TDS meters measure the conductivity of water, and convert ohms to ppm.

The CS that Spooky2 makes has an exceptionally high ratio of CS to ionic silver. The calculator takes the initial TDS reading (only the distilled water – this should be 1 or less) and compares it with the later/final TDS reading.

From the difference in readings, Spooky2 ascertains the true amount of silver (in ppm, or parts per million) that is in solution.

A more accurate way of determining the ppm is to use a multi meter set to milliamps.

Before you begin, set it all up and start a program using any dwell multiplier. Measure the current that passes through one of the rods by putting the multi meter in series.

This means removing a clip connected to one of the silver rods and attaching it to one of the multi meter leads. When the other multi meter lead touches the rod you removed the clip from, a current will be shown.

Entering this current value into the calculator along with the volume of the water will give a good estimate of the time necessary to make CS.
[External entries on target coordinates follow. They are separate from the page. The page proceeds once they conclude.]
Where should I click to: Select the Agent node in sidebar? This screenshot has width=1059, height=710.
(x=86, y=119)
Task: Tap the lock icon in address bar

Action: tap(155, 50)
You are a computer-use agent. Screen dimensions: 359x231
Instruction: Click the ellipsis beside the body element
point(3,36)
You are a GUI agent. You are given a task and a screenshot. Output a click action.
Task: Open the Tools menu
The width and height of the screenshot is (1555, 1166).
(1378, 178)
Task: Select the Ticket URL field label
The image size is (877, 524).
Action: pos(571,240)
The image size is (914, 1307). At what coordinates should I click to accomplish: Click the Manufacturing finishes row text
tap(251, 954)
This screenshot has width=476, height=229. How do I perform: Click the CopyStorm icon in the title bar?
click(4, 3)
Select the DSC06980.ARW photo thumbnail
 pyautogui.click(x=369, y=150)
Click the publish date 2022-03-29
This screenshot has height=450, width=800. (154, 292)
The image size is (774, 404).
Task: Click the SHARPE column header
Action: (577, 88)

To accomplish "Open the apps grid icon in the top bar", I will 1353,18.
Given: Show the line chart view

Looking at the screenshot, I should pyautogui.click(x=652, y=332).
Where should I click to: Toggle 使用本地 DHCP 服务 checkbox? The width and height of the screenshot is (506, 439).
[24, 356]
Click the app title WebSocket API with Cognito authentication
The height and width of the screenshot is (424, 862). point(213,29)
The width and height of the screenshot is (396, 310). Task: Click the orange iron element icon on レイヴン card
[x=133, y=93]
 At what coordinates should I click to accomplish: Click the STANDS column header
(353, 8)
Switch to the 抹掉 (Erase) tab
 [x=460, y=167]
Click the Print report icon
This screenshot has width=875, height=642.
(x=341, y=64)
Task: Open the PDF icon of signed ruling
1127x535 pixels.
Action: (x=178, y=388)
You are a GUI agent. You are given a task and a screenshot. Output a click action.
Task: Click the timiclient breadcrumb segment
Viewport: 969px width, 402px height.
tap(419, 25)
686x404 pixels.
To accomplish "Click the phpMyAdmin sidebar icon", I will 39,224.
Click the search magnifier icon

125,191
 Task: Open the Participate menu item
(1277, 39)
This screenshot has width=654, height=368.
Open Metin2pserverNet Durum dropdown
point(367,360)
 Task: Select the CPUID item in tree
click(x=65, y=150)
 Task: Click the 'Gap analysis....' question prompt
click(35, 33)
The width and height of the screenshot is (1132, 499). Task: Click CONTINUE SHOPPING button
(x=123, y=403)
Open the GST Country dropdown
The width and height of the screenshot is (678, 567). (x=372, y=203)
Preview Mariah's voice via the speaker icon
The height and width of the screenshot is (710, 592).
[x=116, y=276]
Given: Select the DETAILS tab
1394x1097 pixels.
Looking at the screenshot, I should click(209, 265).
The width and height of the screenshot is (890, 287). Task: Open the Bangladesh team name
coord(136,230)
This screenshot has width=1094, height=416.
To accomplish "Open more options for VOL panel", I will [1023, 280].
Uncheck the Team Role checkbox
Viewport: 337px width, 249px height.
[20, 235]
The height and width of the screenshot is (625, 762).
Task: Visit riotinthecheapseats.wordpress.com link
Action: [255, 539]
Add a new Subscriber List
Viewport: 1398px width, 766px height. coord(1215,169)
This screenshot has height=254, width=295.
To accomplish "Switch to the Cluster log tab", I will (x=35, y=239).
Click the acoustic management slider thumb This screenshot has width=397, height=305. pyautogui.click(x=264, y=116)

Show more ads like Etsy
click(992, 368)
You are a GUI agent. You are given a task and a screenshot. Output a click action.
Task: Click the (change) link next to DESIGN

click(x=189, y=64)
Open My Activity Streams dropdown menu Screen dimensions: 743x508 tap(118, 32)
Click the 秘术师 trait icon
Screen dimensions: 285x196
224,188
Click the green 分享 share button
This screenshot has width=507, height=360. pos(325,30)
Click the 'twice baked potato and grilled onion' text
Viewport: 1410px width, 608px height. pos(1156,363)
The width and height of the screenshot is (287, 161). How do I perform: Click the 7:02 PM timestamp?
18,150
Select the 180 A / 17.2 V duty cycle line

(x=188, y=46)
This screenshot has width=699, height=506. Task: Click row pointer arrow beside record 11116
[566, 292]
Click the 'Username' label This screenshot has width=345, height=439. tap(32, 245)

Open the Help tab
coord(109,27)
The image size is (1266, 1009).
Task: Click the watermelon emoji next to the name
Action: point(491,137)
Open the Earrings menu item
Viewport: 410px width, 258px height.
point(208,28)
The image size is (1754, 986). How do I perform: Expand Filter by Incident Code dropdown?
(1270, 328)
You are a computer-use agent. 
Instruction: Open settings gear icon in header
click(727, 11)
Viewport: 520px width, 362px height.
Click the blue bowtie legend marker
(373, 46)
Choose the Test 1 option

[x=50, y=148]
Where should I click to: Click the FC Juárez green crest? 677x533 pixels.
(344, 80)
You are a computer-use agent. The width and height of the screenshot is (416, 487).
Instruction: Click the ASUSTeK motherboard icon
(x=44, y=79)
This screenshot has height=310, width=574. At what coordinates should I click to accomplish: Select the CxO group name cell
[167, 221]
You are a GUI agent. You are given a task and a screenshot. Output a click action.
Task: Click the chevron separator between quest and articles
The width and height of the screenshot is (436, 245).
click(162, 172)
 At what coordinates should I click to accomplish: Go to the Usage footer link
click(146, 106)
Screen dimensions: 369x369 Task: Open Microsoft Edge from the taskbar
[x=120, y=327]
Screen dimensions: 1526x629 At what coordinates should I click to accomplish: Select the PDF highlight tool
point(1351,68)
The current that passes through the solution increases over time as more silver sloughs off the rods. The purpose of the 10k resistor built-in the colloidal silver port of Spooky Boost is to keep the current more constant and low.

Above is a photo showing the quality of the current batch. Remember, this is only halfway through production. The laser beam gets even brighter later. Ionic silver has no beam since it has no silver solids in suspension to reflect the light – because silver ions dissolve.